Security failure
Prompt Injection
Malicious or unintended instructions embedded in user input, retrieved content, or tool output that override system behavior.
What failed
Prompt injection is a security failure mode where an AI system follows malicious, untrusted, or unintended instructions embedded in user input, retrieved documents, tool outputs, webpages, emails, or other external content. The injected instruction attempts to override the system intended behavior.
Architecture context
RAG systems, browser agents, email assistants, document summarizers, customer support tools, autonomous research agents, coding agents, and any workflow where the model reads untrusted content.
Impact
Prompt injection can cause an AI system to reveal sensitive information, ignore policy, execute unsafe tool calls, alter outputs, exfiltrate data, or mislead users. The risk increases when agents consume untrusted content and have access to tools, credentials, private data, or write actions.
Symptoms
- The model follows instructions found inside retrieved content instead of system instructions.

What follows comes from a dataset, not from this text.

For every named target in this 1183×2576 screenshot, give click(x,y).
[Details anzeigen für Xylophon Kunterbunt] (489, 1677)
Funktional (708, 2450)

- The model reveals hidden prompts or sensitive context.
- The agent performs an action unrelated to the original user intent.
- The response includes strange instructions, hidden text, or attacker-controlled content.

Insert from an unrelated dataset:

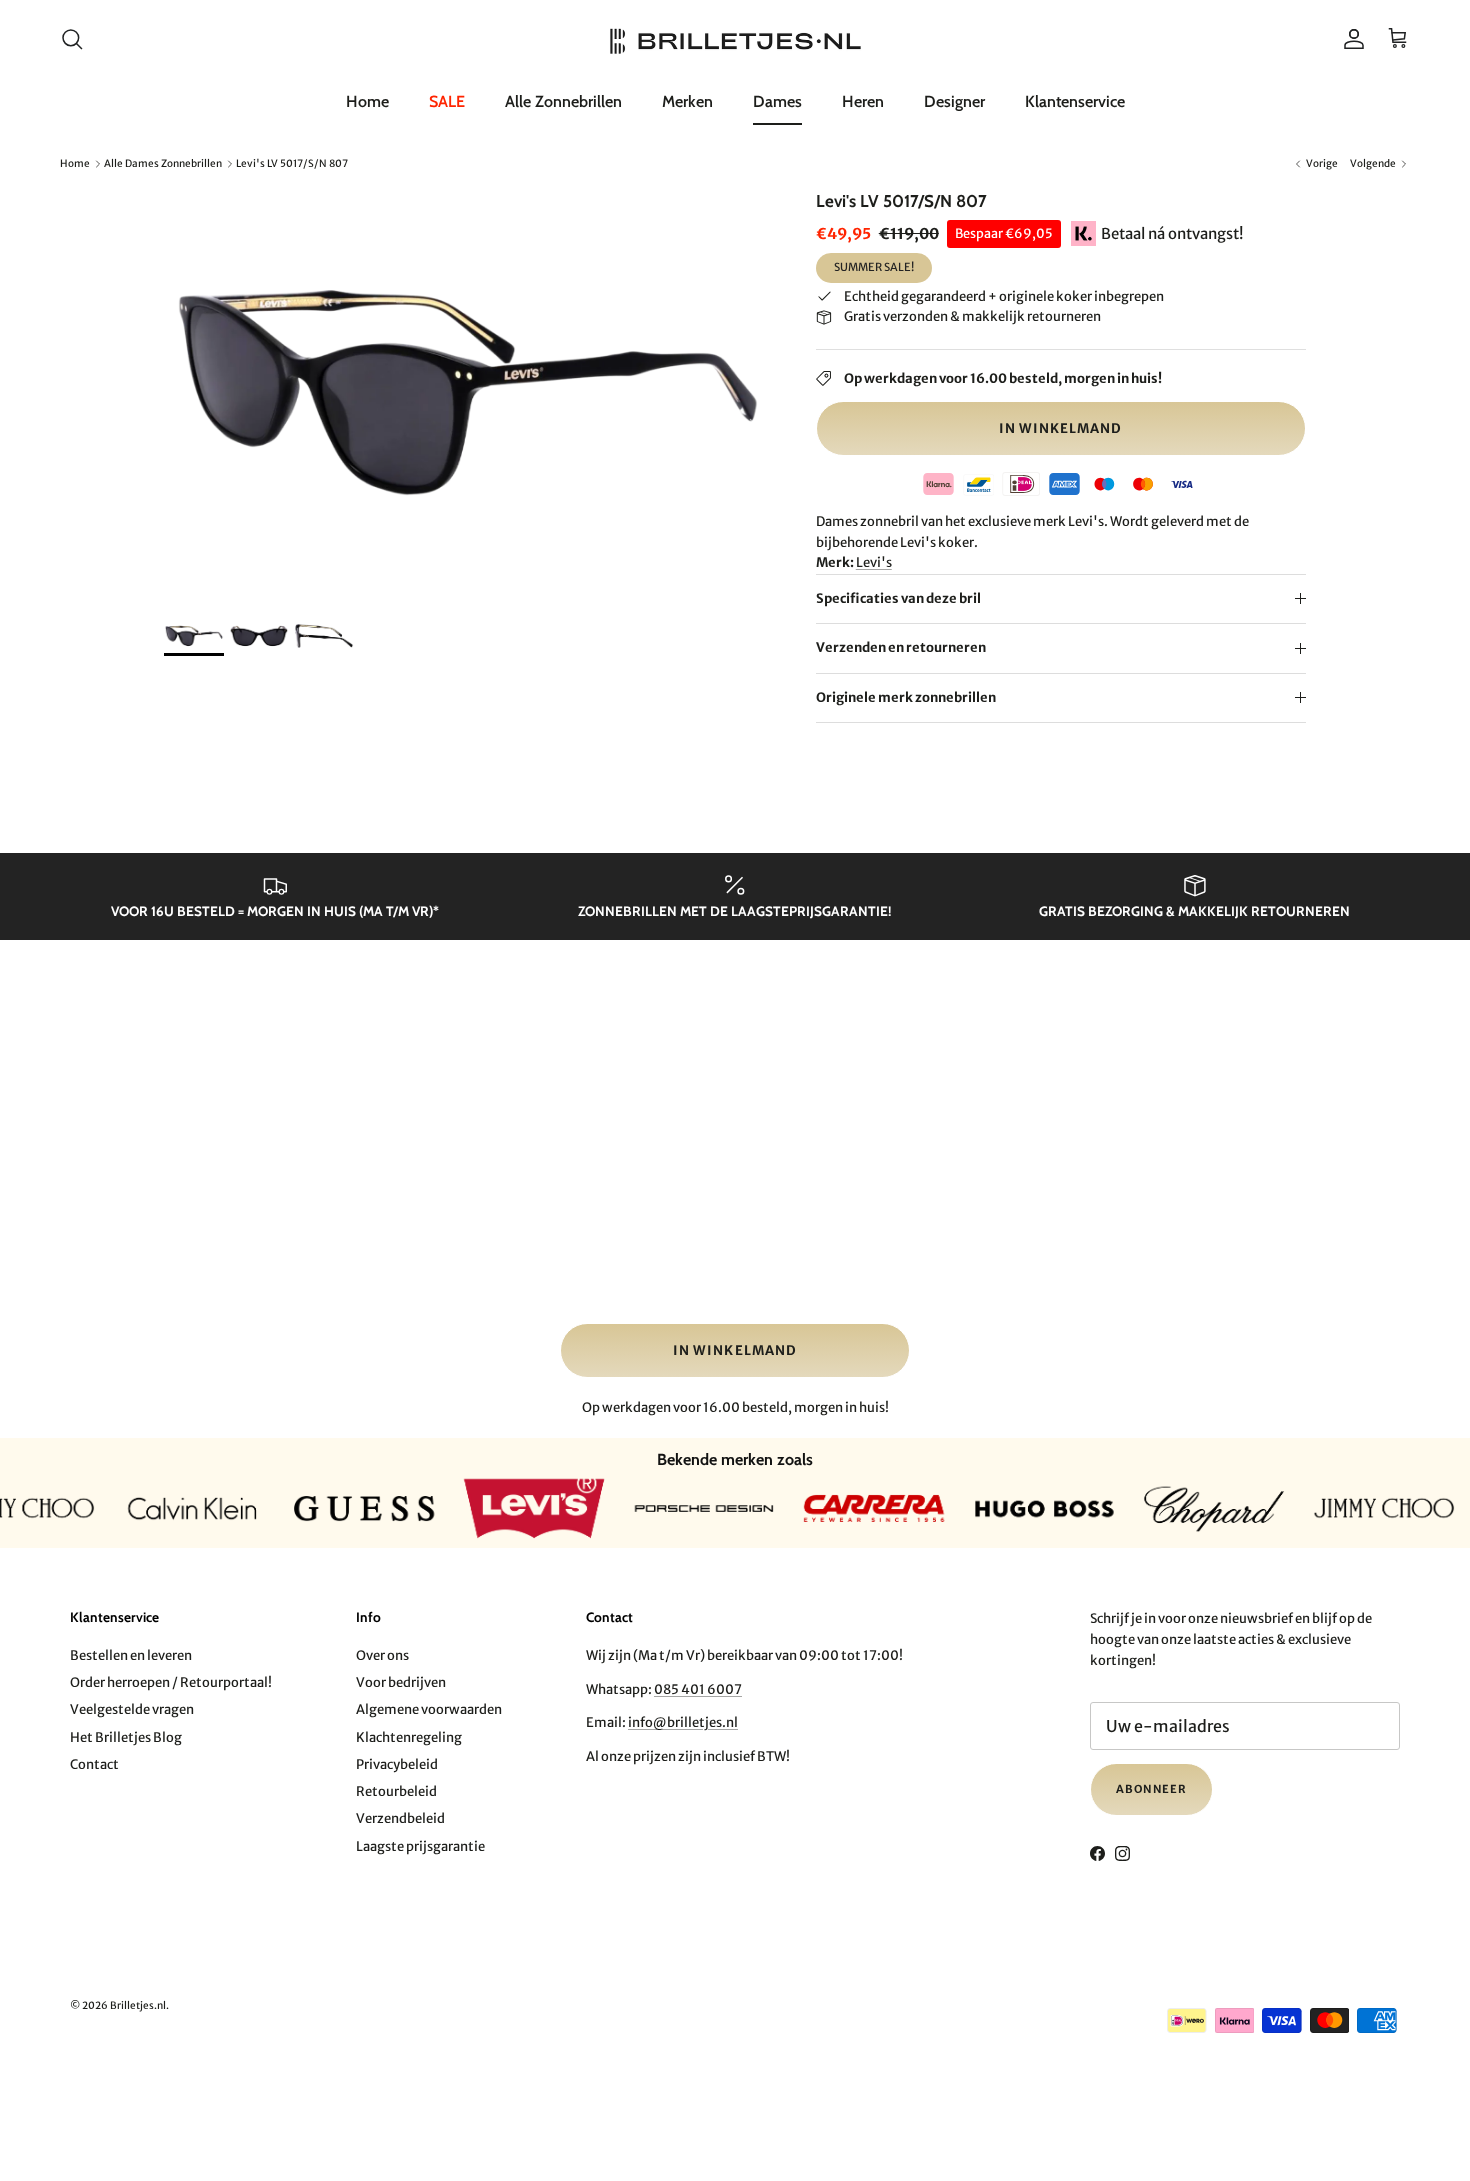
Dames (777, 101)
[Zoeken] (72, 39)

- The system ignores safety rules after reading a document or webpage.
Detection signals
- Presence of instruction-like text in retrieved content.
- Sudden behavior changes after external content is loaded.
- Attempts to reveal prompts, credentials, or memory.
- Tool calls triggered by untrusted content rather than user intent.
- Policy violations linked to specific documents, URLs, or messages.
Mitigations
- Separate trusted instructions from untrusted content.
- Restrict tool permissions based on context.
- Add confirmation for sensitive actions.
- Sanitize or label retrieved content.
- Use policy checks before tool execution.
- Prevent external content from controlling system behavior.
- Add red-team tests for prompt injection.